Истинная философия менее старается отрицать, чем понимать. Каждый день мы слышим, как многие ученые говорят о нелепости алхимии и мечтах о философском камне, между тем как ученые менее поверхностные знают, что именно алхимикам мы обязаны самыми великими открытиями, какие когда-либо были сделаны. И многие места, темные в настоящее время, могли бы, если бы у нас был ключ к мистическому языку, который мы находим в их трудах, навести нас на путь научных открытий, еще более драгоценных.

Философский камень и тот не казался химерическим видением некоторым из самых знаменитых химиков нашего века. Человек, конечно, не может оспаривать законы природы; но эти законы природы, все ли они открыты? "Дайте мне доказательство вашего искусства, - сказал один истинный философ, - когда я увижу действие, я постараюсь по крайней мере найти причину".

Таковы приблизительно были мысли Глиндона, когда он выходил от Занони, но Кларенс Глиндон был истинный философ. Чем разговор с Занони делался таинственнее, тем он был более поражен. Против чего-нибудь осязательного он постарался бы бороться, и любопытство его, может быть, было бы удовлетворено. Напрасно по временам он старался укрыться в скептицизм, которого сам опасался, напрасно старался он объяснить то, что слышал, искусством обманщика. Какими бы ни были его притязания, Занони не делал из них, как Месмер или Калиостро, источника для наживы. К тому же положение Глиндона не было так высоко, чтоб влияние, приобретенное над его умом, могло бы служить планам алчности или честолюбия. Однако иногда с подозрительностью, свойственной светским людям, он старался уверить себя, что Занони имел по крайней мере какую-нибудь темную цель довести его до того, на что в своей гордости англичанина он смотрел как на неравный брак с бедной Виолой. Разве нельзя было допустить, что она находится в сношениях с этой таинственной личностью? Может быть, весь этот пророческий и угрожающий тон был только хитростью, чтобы провести его. Он сердился на Виолу за то, что у нее был такой союзник. Но к этому чувству присоединялась еще естественная ревность.

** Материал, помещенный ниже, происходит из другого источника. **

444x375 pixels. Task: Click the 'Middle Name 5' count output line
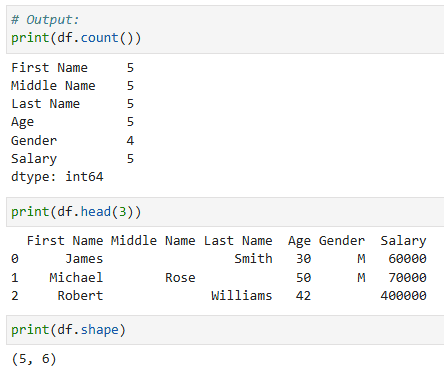coord(72,86)
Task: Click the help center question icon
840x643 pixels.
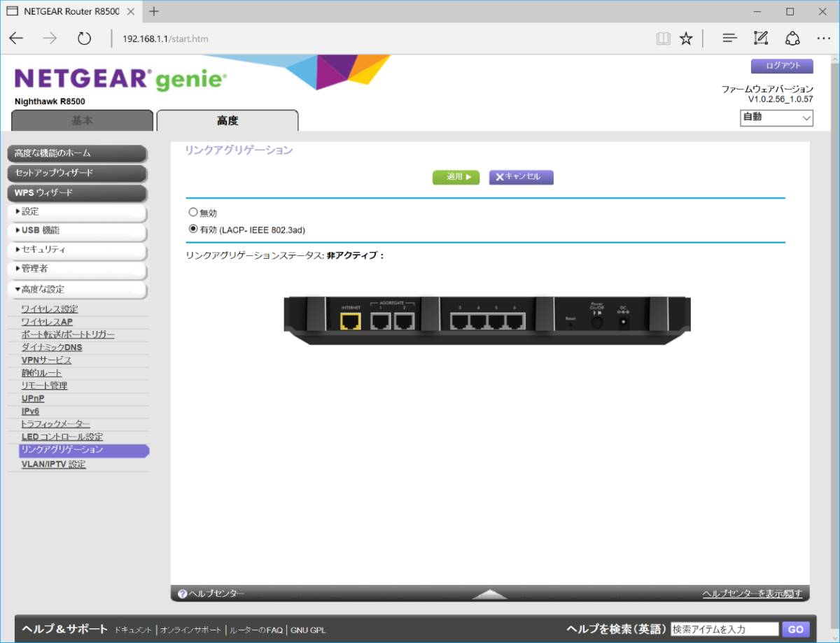Action: click(x=182, y=594)
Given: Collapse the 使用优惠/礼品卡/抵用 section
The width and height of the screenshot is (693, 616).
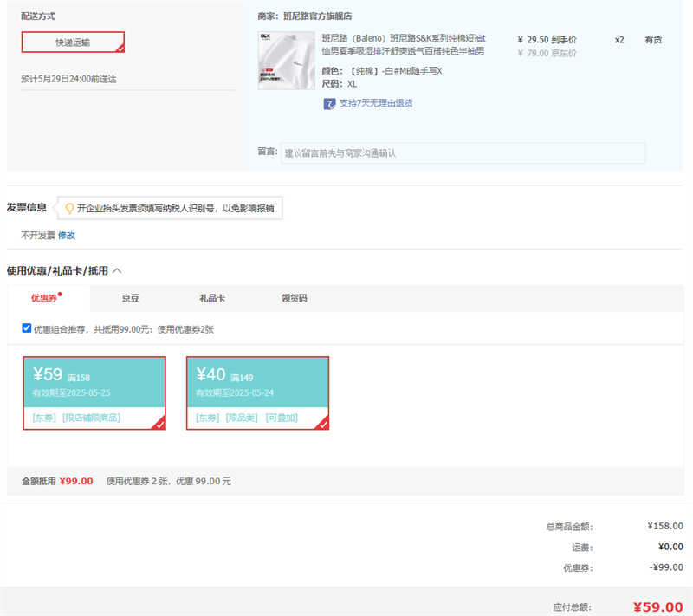Looking at the screenshot, I should coord(117,270).
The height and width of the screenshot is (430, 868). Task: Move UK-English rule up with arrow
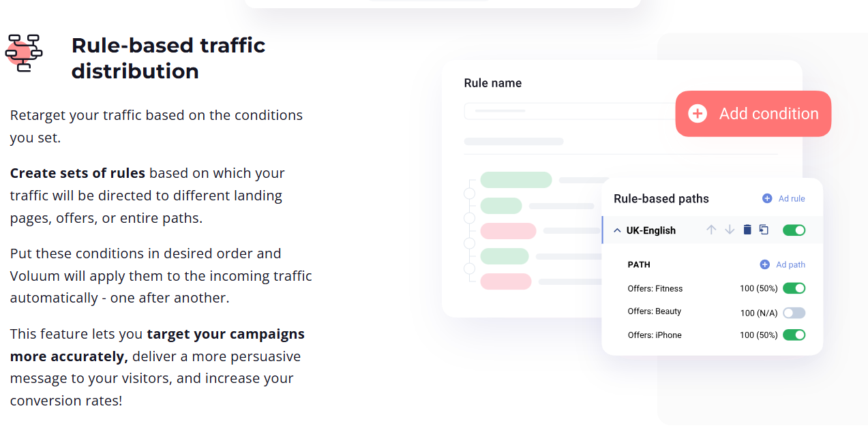711,230
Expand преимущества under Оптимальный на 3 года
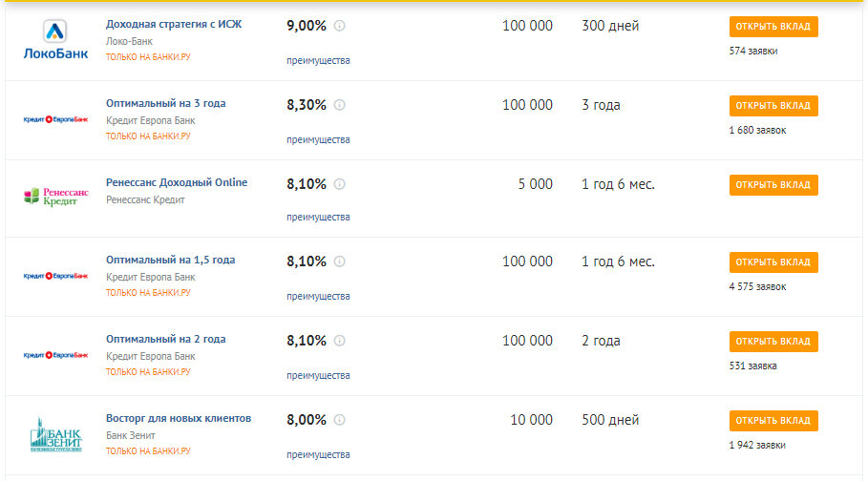The image size is (868, 481). coord(318,139)
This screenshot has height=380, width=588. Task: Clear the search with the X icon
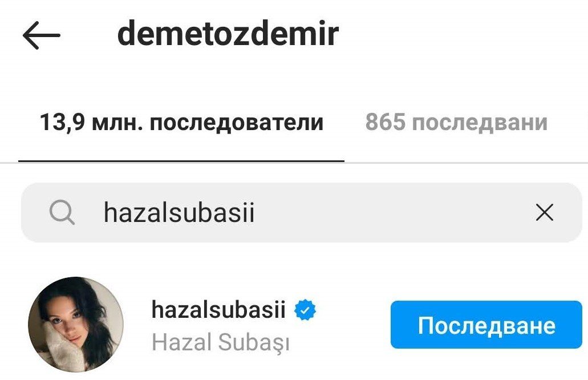(x=545, y=213)
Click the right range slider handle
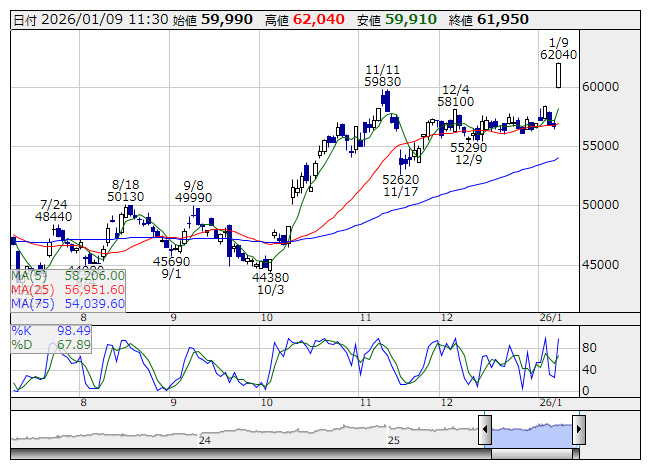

Занони угрожал ему своим соперничеством. Занони, который, оставляя в стороне его тайные искусства и роль, которую ему приписывали, располагал по крайней мере всеми преимуществами, которые ослепляют и порабощают.

Утомленный своими сомнениями, Глиндон бросился в тот светский круг, с которым познакомился в Неаполе, преимущественно состоявший из художников, как он сам, литераторов и богатых негоциантов, которые, лишенные привилегий дворянства, старались по крайней мере превзойти его великолепием. Он узнал от них множество подробностей насчет Занони, который был для них, как для всех праздных умов, предметом любопытства и предположений.

Он с удивлением заметил, что Занони разговаривал с ним по-английски с такой удивительной легкостью, что его можно было принять за англичанина.

Глиндон узнал, что то же самое впечатление он производил на людей других национальностей. Один шведский живописец утверждал, что Занони швед, а один негоциант из Константинополя, который продавал ему свой товар, был убежден, что только турок или по крайней мере родившийся на Востоке мог так совершенно перенять мягкий азиатский выговор. Между тем во всех этих языках была легкая и почти невоспроизводимая особенность, не в произношении и не в выговоре, но в интонации, которая отличала Занони от туземцев тех стран, на языке которых он говорил.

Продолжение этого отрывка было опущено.